I'm not sure if we have a formal lifecycle program (we didn't even have a full-time IT position until 2024) but it's just the engineering department that's still on old hardware and Win10.I assume you just mean your department or team but that your org's IT department has some kind of PC lifecycle program? I guess I fail to see how this late in the game (Windows 11 was released Oct 2021 and requirements were solidified at that time, so we knew what had to happen by W10's death date of 14 Oct 2025) that there will still be enterprise hardware that hasn't been budgeted for replacement. I say that realizing that plenty of orgs don't have deep pockets, but Microsoft forced everyone's hand; what else can be done besides switch to Linus or Mac??

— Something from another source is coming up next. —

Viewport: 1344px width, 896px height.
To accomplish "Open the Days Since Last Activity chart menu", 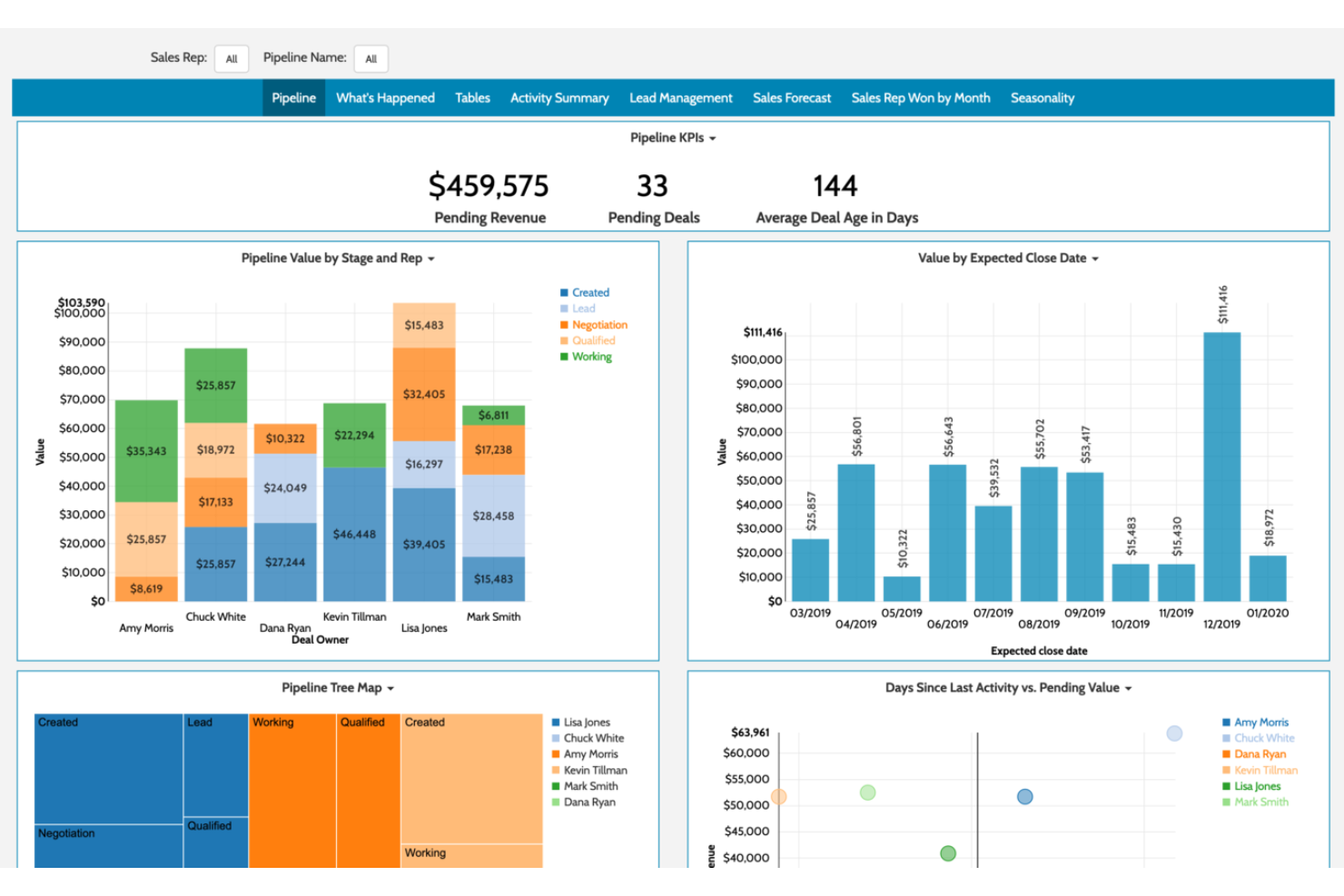I will [1127, 688].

Looks like the answer is spending a bunch of money on Windows 10 ESU's. :/
It's absolutely horrific what Microsoft has done, but some kind of action has to be taken -- IT burying their heads in the sand isn't the answer.
I'm baffled as to what exactly our budget situation is, since we spend money on some dumb stuff while getting cheap elsewhere... but we came out of the pandemic seemingly a lot weaker than we went in, and pricing out the current-gen equivalent to our current systems on Dell's site, I'm getting somewhere between $4k and $5.6k per person for hardware, plus whatever value they assign to the time spent migrating a bunch of PITA licenses and re-configuring multiple custom environments. At least after 2023's decision to not backfill departures and 2024's layoffs there's a lot less systems to replace?
As long as Office365 still runs, extended support makes a kind of sense; stick with what works, and buy time for the business to improve... or it implodes and renders the whole situation moot.